[DATA — start]

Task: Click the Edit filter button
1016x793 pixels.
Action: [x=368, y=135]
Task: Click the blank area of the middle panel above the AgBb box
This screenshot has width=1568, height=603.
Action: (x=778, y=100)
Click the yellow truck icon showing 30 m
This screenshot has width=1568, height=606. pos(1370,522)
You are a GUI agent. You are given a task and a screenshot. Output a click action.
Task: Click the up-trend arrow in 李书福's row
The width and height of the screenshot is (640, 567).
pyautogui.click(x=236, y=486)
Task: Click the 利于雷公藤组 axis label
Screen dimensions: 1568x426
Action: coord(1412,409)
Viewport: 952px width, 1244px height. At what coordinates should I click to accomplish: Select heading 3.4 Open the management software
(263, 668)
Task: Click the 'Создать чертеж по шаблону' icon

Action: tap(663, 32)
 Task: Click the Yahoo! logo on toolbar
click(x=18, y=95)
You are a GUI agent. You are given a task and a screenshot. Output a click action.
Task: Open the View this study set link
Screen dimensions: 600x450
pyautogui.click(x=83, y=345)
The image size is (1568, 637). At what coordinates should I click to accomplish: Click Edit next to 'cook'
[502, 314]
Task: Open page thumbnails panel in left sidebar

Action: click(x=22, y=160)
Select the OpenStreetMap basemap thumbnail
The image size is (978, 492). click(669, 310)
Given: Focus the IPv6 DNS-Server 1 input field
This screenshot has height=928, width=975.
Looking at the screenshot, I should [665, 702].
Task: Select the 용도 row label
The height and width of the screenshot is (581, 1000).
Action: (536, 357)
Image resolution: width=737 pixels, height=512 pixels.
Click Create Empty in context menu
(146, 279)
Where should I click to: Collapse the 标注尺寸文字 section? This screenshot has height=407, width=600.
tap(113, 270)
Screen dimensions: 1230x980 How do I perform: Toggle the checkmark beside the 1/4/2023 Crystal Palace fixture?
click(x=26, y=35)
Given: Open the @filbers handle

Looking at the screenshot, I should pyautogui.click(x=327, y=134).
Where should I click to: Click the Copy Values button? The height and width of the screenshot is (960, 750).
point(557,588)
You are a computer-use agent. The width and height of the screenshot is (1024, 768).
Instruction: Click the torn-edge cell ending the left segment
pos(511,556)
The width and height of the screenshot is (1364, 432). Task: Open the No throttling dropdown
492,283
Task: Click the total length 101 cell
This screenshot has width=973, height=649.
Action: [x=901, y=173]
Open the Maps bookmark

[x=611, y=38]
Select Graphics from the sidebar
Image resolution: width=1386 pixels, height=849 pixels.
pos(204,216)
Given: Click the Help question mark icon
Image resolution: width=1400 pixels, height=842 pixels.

[DATA — finish]

WHAT TO DO:
Beginning with the line that contains "Task: Click the total length 101 cell" and ending with the last line of the data above, return those lines exactly and nothing else.

EXERCISE SOLUTION:
Task: Click the total length 101 cell
This screenshot has width=973, height=649.
Action: [x=901, y=173]
Open the Maps bookmark

[x=611, y=38]
Select Graphics from the sidebar
Image resolution: width=1386 pixels, height=849 pixels.
pos(204,216)
Given: Click the Help question mark icon
Image resolution: width=1400 pixels, height=842 pixels.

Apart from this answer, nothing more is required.